## Task material
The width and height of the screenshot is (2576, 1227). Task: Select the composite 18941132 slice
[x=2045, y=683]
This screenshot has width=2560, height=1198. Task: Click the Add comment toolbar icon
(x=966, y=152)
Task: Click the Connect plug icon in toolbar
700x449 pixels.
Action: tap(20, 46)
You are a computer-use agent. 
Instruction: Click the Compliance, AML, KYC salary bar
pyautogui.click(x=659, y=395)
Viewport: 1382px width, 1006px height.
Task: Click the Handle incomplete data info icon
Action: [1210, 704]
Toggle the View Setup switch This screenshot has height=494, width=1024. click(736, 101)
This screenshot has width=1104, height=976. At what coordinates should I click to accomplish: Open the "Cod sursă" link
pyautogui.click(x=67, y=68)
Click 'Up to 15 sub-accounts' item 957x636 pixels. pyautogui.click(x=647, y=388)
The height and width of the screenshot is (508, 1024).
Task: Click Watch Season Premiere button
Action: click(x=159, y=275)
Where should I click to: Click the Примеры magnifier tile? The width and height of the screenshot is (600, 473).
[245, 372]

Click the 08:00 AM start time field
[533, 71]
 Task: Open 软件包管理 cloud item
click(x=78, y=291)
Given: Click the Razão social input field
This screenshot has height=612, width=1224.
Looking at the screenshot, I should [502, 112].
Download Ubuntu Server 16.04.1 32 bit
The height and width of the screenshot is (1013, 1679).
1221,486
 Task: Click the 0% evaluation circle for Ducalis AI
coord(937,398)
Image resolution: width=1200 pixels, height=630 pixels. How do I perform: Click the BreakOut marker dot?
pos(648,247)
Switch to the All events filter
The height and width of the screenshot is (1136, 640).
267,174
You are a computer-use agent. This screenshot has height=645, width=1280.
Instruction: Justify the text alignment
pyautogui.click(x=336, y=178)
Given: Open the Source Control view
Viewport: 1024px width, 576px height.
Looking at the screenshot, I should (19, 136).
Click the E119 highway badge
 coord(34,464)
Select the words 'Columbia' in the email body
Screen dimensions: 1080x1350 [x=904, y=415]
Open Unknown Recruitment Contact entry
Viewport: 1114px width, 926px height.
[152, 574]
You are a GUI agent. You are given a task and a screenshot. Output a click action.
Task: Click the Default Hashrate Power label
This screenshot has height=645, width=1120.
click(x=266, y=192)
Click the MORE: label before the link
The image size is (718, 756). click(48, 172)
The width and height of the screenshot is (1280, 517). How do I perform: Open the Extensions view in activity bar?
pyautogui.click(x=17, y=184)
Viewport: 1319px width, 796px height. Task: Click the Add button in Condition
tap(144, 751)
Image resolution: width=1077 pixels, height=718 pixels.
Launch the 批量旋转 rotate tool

## Exercise
Substitute "menu bar" for "toolbar" throughout the rows above, then write out all the rows again with nothing else altered.

## Answer to this task
The width and height of the screenshot is (2576, 1227). Task: Select the composite 18941132 slice
[x=2045, y=683]
This screenshot has width=2560, height=1198. Task: Click the Add comment menu bar icon
(x=966, y=152)
Task: Click the Connect plug icon in menu bar
700x449 pixels.
Action: tap(20, 46)
You are a computer-use agent. 
Instruction: Click the Compliance, AML, KYC salary bar
pyautogui.click(x=659, y=395)
Viewport: 1382px width, 1006px height.
Task: Click the Handle incomplete data info icon
Action: [1210, 704]
Toggle the View Setup switch This screenshot has height=494, width=1024. click(736, 101)
This screenshot has width=1104, height=976. At what coordinates should I click to accomplish: Open the "Cod sursă" link
pyautogui.click(x=67, y=68)
Click 'Up to 15 sub-accounts' item 957x636 pixels. pyautogui.click(x=647, y=388)
The height and width of the screenshot is (508, 1024).
Task: Click Watch Season Premiere button
Action: click(x=159, y=275)
Where should I click to: Click the Примеры magnifier tile? The width and height of the screenshot is (600, 473).
[245, 372]

Click the 08:00 AM start time field
[533, 71]
 Task: Open 软件包管理 cloud item
click(x=78, y=291)
Given: Click the Razão social input field
This screenshot has height=612, width=1224.
Looking at the screenshot, I should [502, 112].
Download Ubuntu Server 16.04.1 32 bit
The height and width of the screenshot is (1013, 1679).
1221,486
 Task: Click the 0% evaluation circle for Ducalis AI
coord(937,398)
Image resolution: width=1200 pixels, height=630 pixels. How do I perform: Click the BreakOut marker dot?
pos(648,247)
Switch to the All events filter
The height and width of the screenshot is (1136, 640).
267,174
You are a computer-use agent. This screenshot has height=645, width=1280.
Instruction: Justify the text alignment
pyautogui.click(x=336, y=178)
Given: Open the Source Control view
Viewport: 1024px width, 576px height.
Looking at the screenshot, I should (19, 136).
Click the E119 highway badge
 coord(34,464)
Select the words 'Columbia' in the email body
Screen dimensions: 1080x1350 [x=904, y=415]
Open Unknown Recruitment Contact entry
Viewport: 1114px width, 926px height.
[152, 574]
You are a GUI agent. You are given a task and a screenshot. Output a click action.
Task: Click the Default Hashrate Power label
This screenshot has height=645, width=1120.
click(x=266, y=192)
Click the MORE: label before the link
The image size is (718, 756). click(48, 172)
The width and height of the screenshot is (1280, 517). How do I perform: Open the Extensions view in activity bar?
pyautogui.click(x=17, y=184)
Viewport: 1319px width, 796px height. Task: Click the Add button in Condition
tap(144, 751)
Image resolution: width=1077 pixels, height=718 pixels.
Launch the 批量旋转 rotate tool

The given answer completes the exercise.